演習課題>
A: 海藻養殖の抜粋のうち、「その後、種付けや収穫を機械化」から「ーチェーン全体を構築中です。」までを一字一句そのまま書き出せ。
B: 海藻養殖の抜粋を二文で要約せよ。
C: 海藻養殖の抜粋によると、インドネシアで運営している養殖場の広さはどれくらいか、答えてください。

読解用抜粋>
★ ★ ★ ★ ★ ★ ★
その後、種付けや収穫を機械化するなど、技術開発を進めてきました。海藻養殖は、まるで1万年前の農業のように手作業が中心で、そこにイノベーションを取り入れれば大きく拡大できると考えました。現在はインドネシアでおよそ100ヘクタールの養殖場を運営し、加工や輸送、海藻から多様な製品を作るバリューチェーン全体を構築中です。

 

資金調達は苦労しましたが、幸いにもインパクト投資家や政府の支援を受けることができました。それでもまだ始まったばかりという感じですが、10年前と比べれば状況は大きく改善しており、世界的な関心も高まっていると実感しています。

 

サークル

海藻養殖のインフラ整備を

ジョナサン・バードウェル氏
ありがとうございます。ここで再びカルロスさんに伺いますが、もし海藻養殖を大規模に拡大した場合、何かネガティブな影響は考えられるでしょうか。例えば生物多様性への影響など、心配すべき点はありますか?
★ ★ ★ ★ ★ ★ ★
語句・要素の位置指定エントリ
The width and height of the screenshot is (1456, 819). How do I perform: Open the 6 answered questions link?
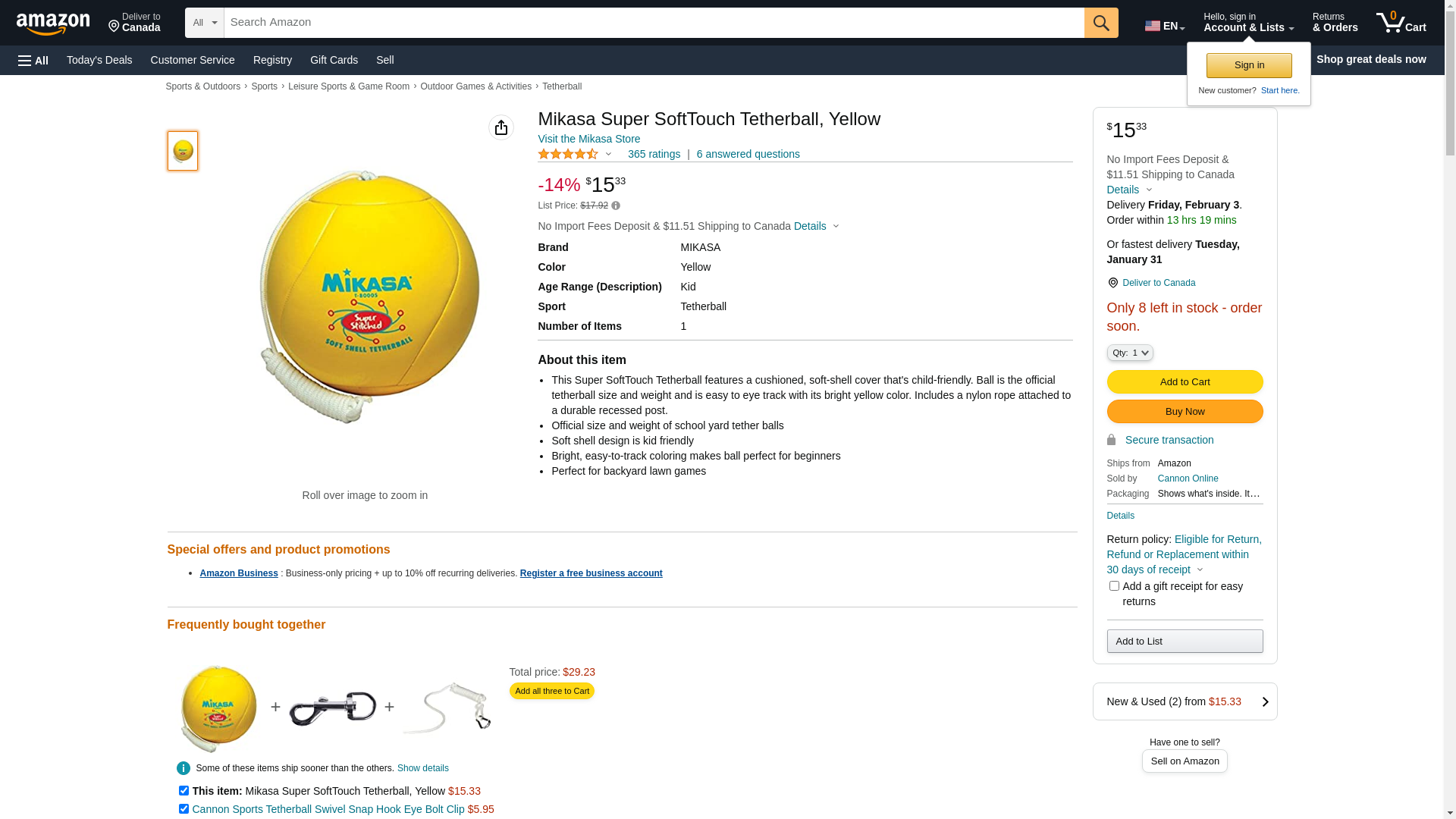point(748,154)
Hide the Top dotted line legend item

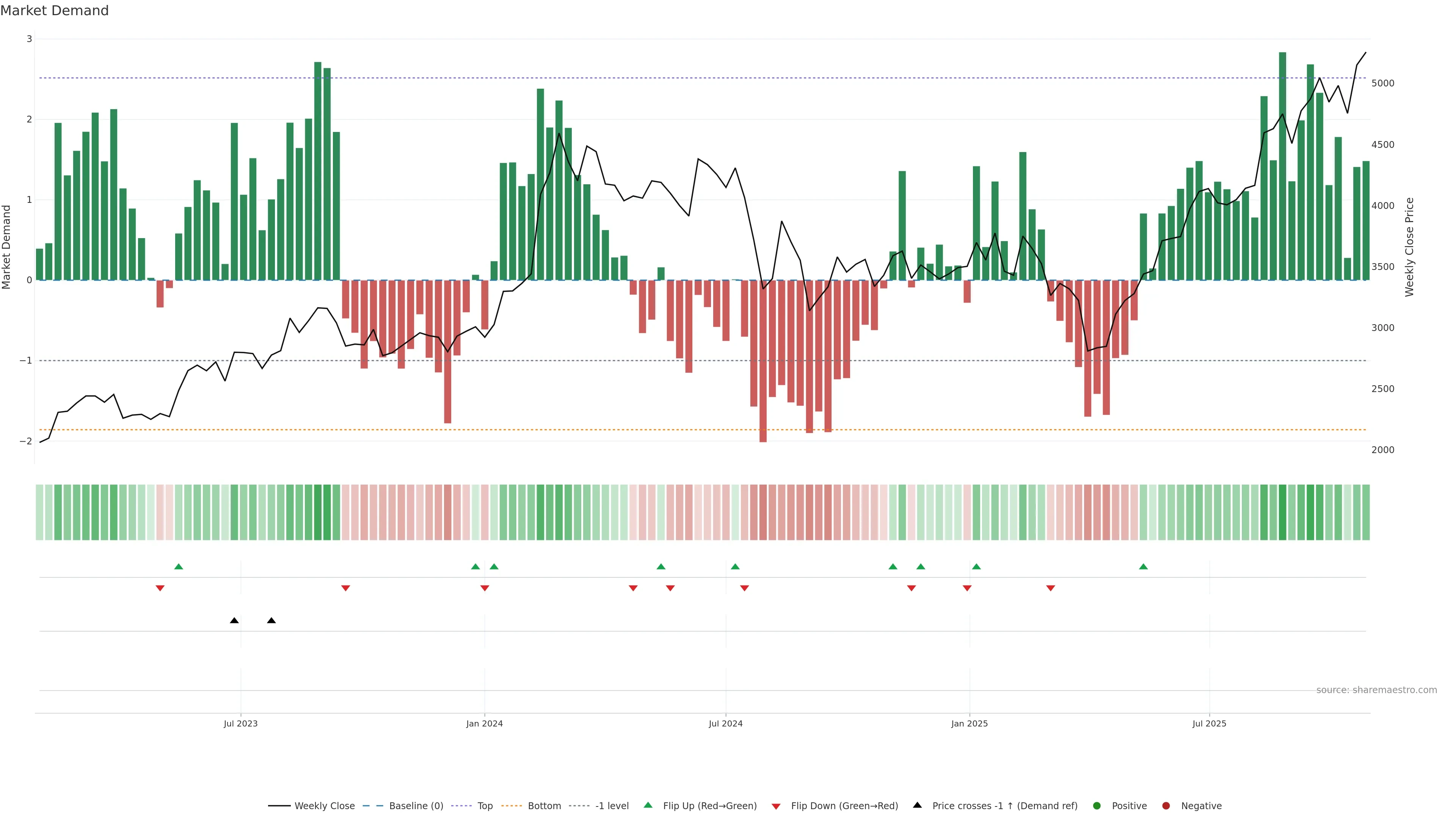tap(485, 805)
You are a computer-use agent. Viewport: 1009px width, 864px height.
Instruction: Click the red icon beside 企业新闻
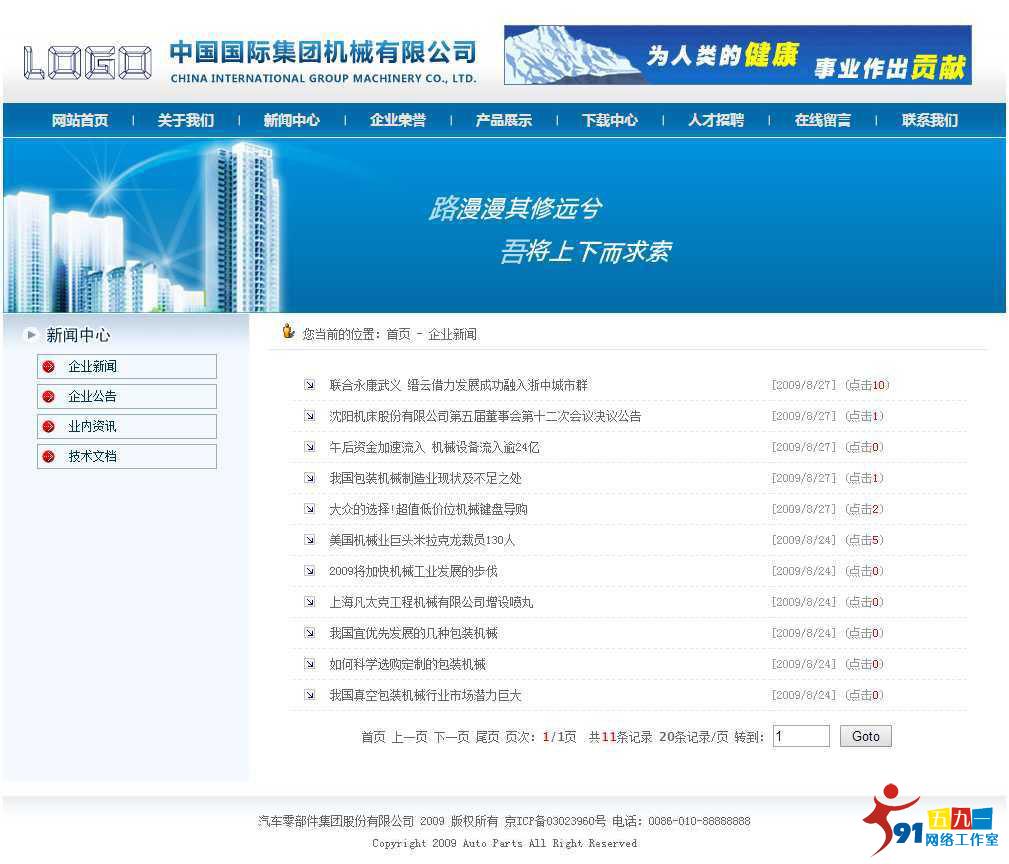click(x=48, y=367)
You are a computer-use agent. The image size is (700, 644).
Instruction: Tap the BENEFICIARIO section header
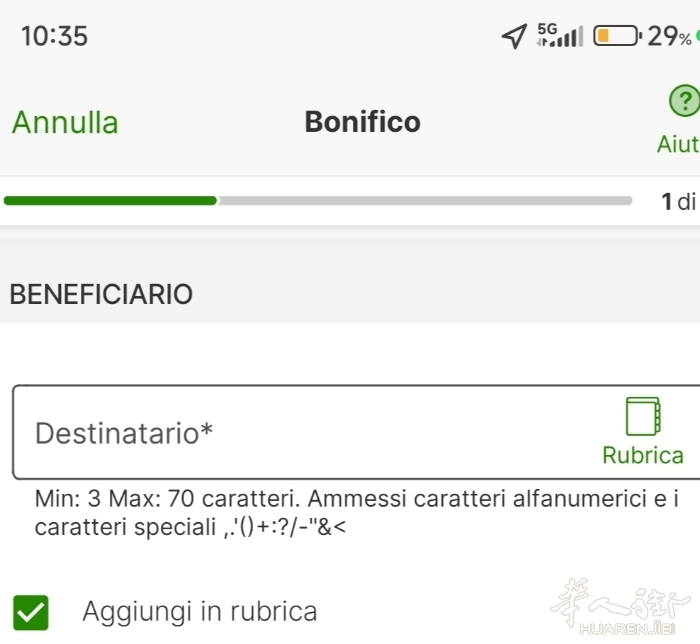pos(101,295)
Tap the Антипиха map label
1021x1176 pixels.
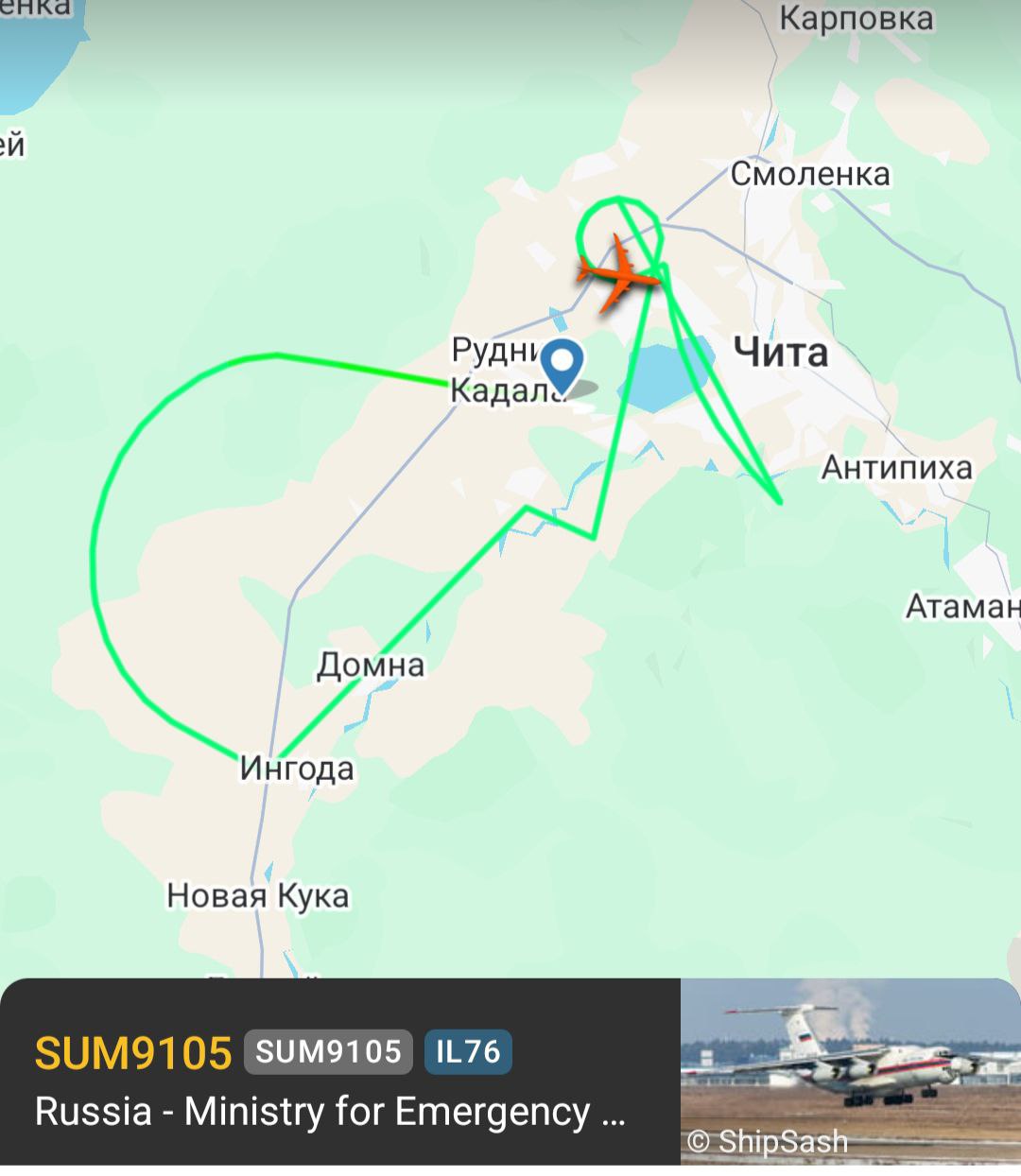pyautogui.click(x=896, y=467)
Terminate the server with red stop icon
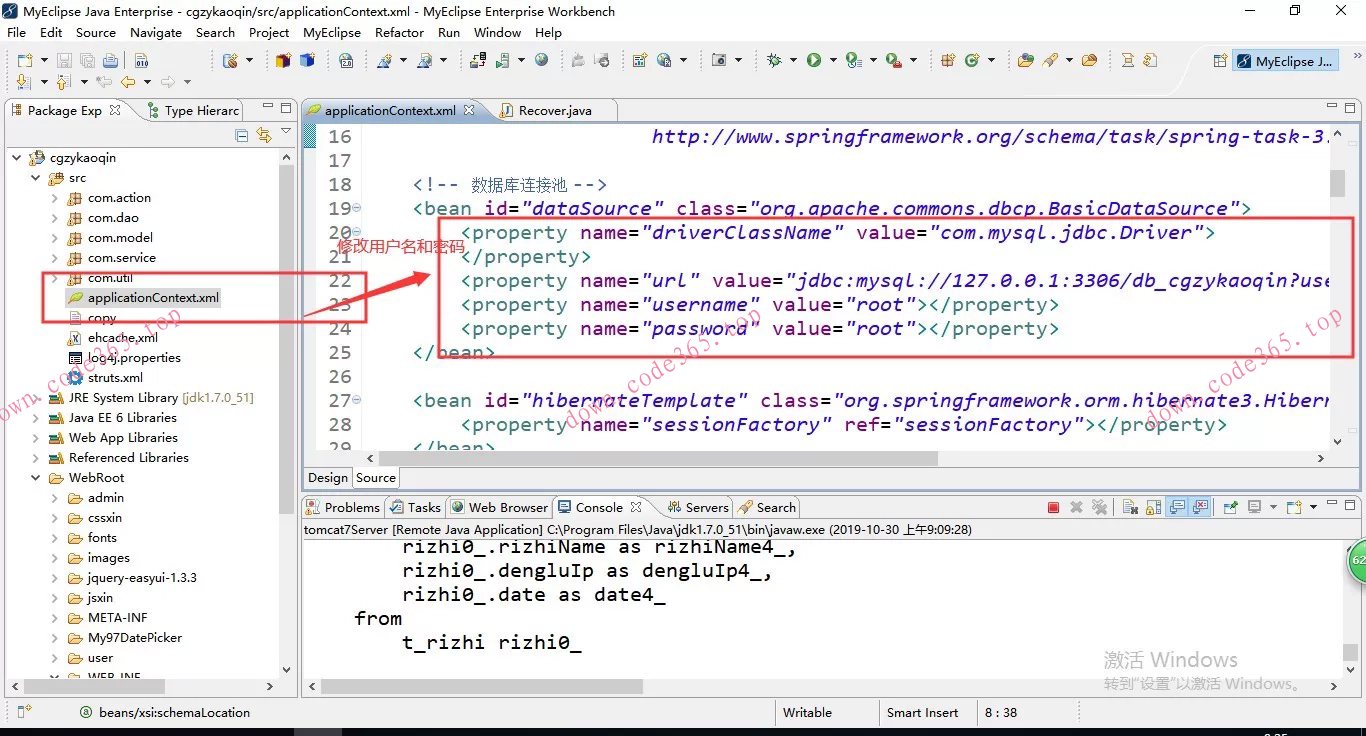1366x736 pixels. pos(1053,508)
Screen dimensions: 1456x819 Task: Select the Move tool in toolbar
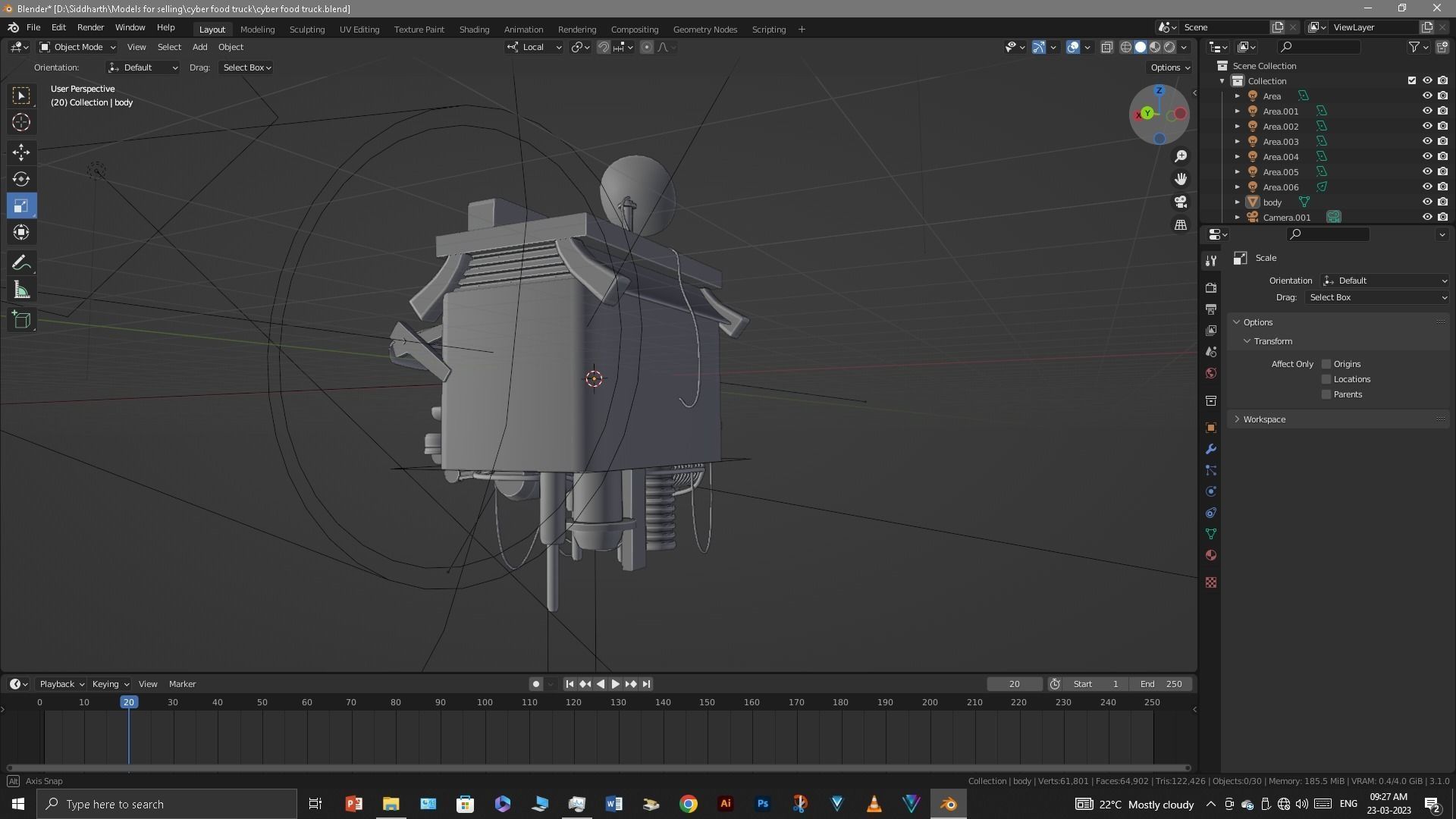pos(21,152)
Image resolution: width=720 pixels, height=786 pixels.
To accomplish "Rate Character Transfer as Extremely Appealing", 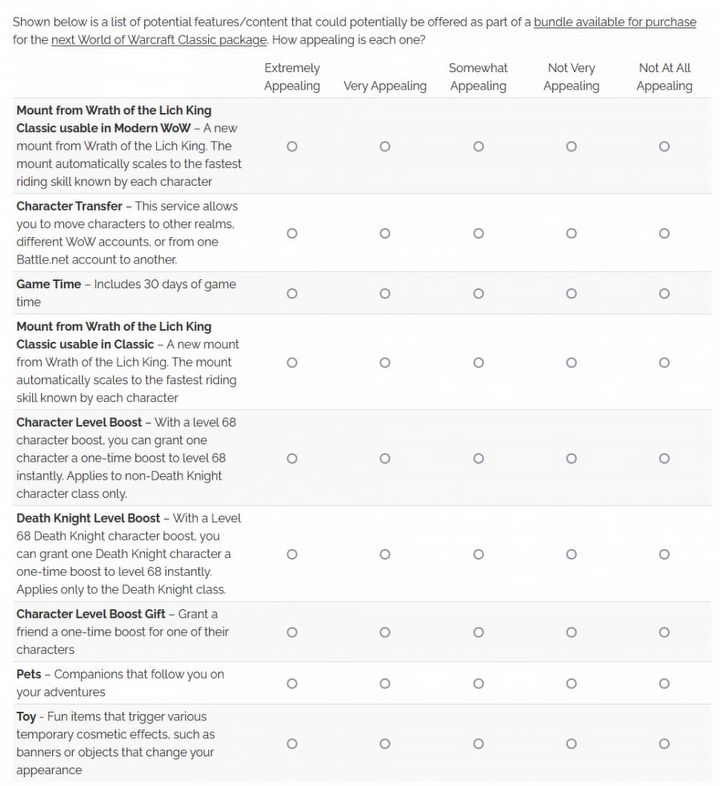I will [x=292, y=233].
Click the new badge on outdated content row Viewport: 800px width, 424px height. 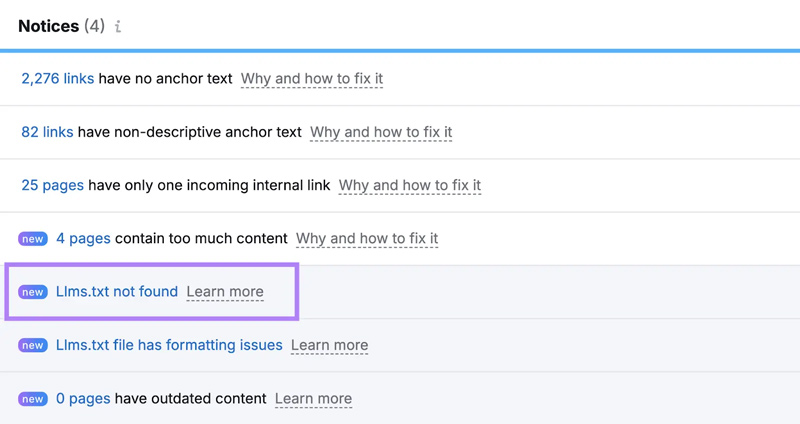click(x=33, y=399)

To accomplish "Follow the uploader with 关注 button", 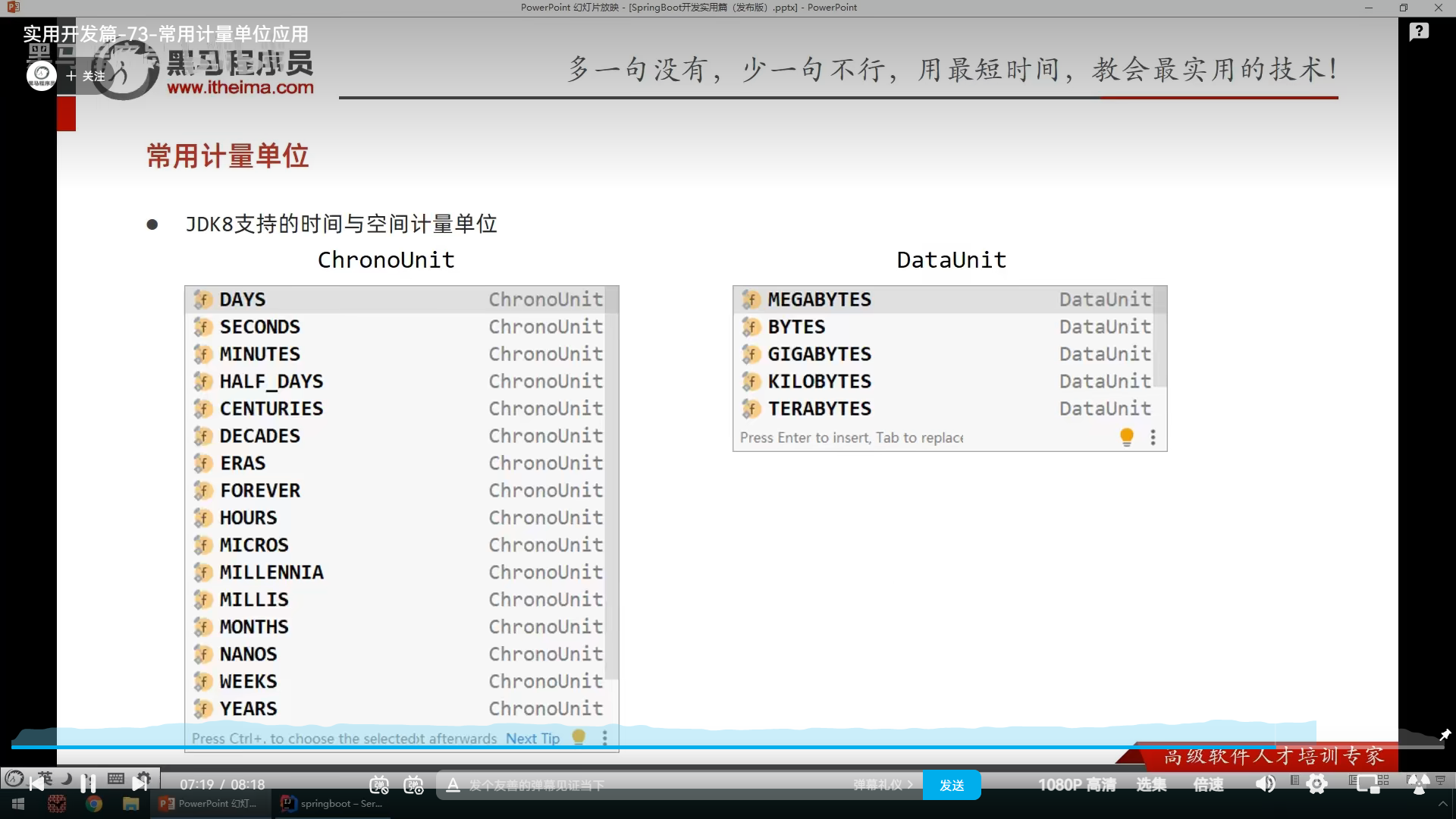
★ ★ ★ ★ ★ ★ ★
解答>
A:
その後、種付けや収穫を機械化するなど、技術開発を進めてきました。海藻養殖は、まるで1万年前の農業のように手作業が中心で、そこにイノベーションを取り入れれば大きく拡大できると考えました。現在はインドネシアでおよそ100ヘクタールの養殖場を運営し、加工や輸送、海藻から多様な製品を作るバリューチェーン全体を構築中です。

B: 種付けや収穫の機械化などの技術開発を進め、現在はインドネシアでおよそ100ヘクタールの養殖場を運営しながら、加工や輸送、海藻からの多様な製品づくりを含むバリューチェーン全体を構築中である。資金調達には苦労したが、インパクト投資家や政府の支援を受けることができ、10年前と比べて状況は大きく改善し、世界的な関心も高まっている。

C: およそ100ヘクタール。